> _Activity_
From the line that contains "Screen dimensions: 273x228" through the end of the records below, write out each line exactly as it appears, but not the pictures.

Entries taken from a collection
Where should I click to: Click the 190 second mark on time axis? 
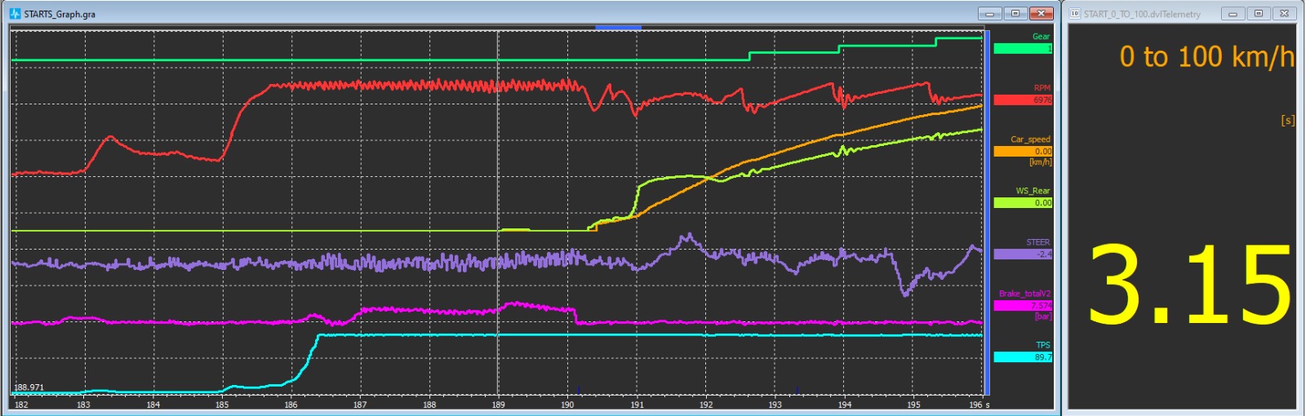point(567,405)
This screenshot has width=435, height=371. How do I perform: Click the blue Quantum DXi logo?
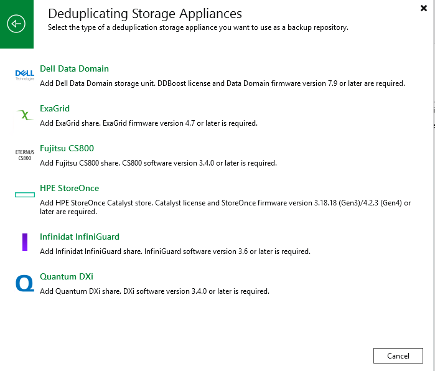[24, 284]
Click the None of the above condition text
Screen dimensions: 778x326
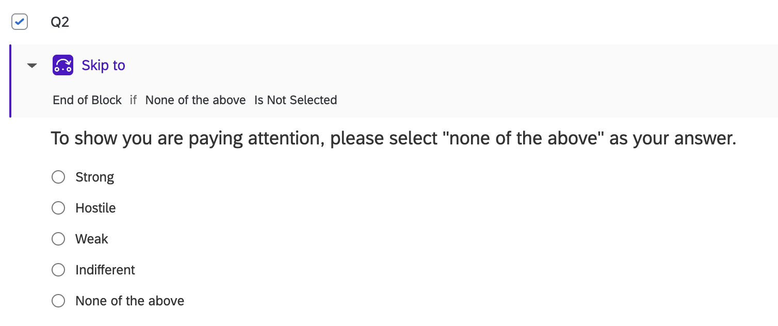click(x=196, y=100)
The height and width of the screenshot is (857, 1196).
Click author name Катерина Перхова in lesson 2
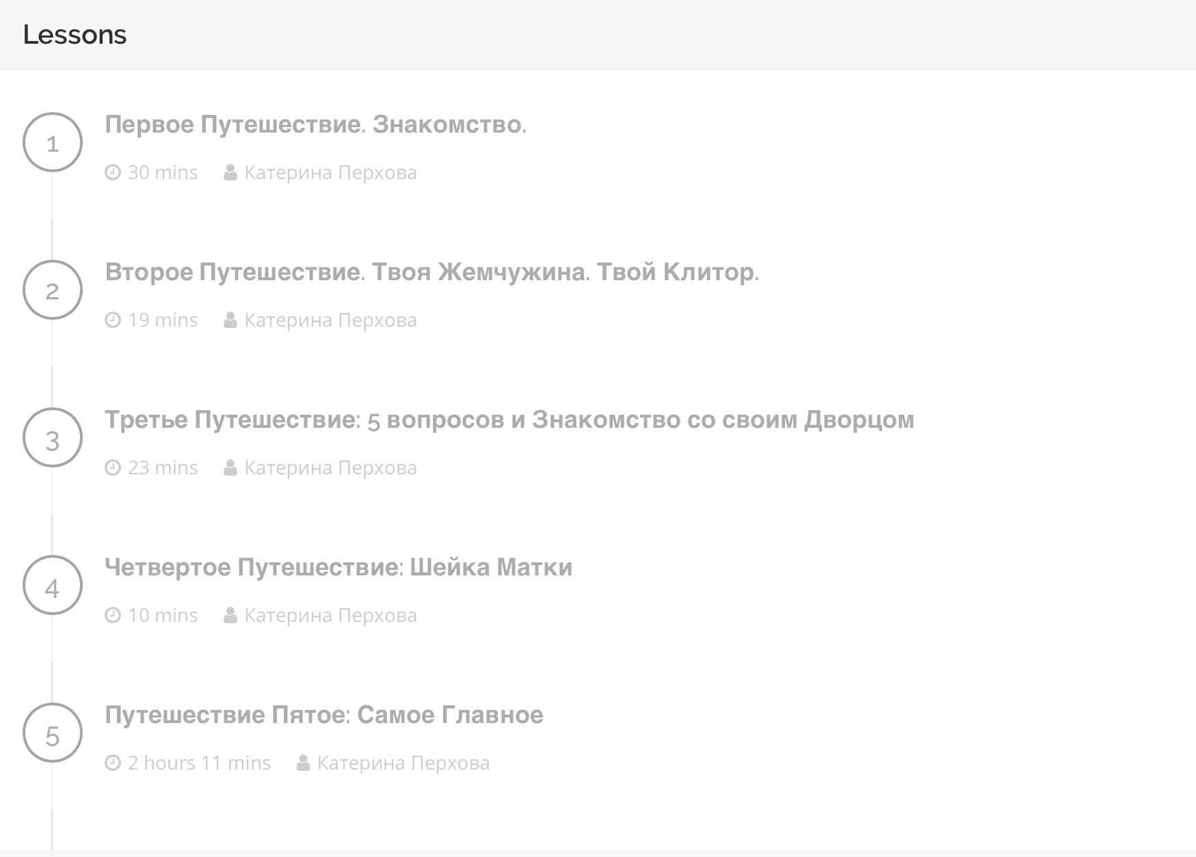pyautogui.click(x=330, y=321)
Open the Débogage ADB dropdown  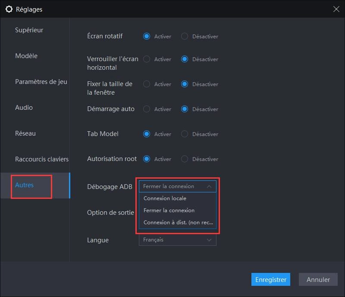(x=178, y=186)
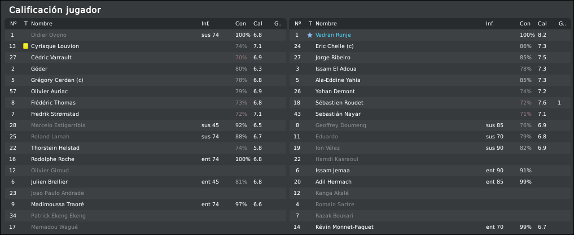
Task: Open Vedran Runje's player profile
Action: (333, 35)
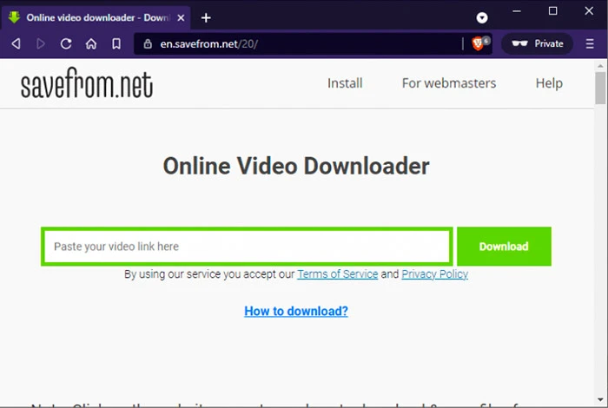Open the For webmasters page
608x408 pixels.
(x=448, y=83)
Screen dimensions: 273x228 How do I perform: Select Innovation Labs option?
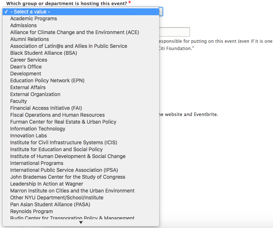pos(28,136)
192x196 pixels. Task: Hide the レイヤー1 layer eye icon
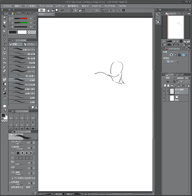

> _Output for this task_
Screen dimensions: 273x228 How do I perform: Select Innovation Labs option?
pos(28,136)
192x196 pixels. Task: Hide the レイヤー1 layer eye icon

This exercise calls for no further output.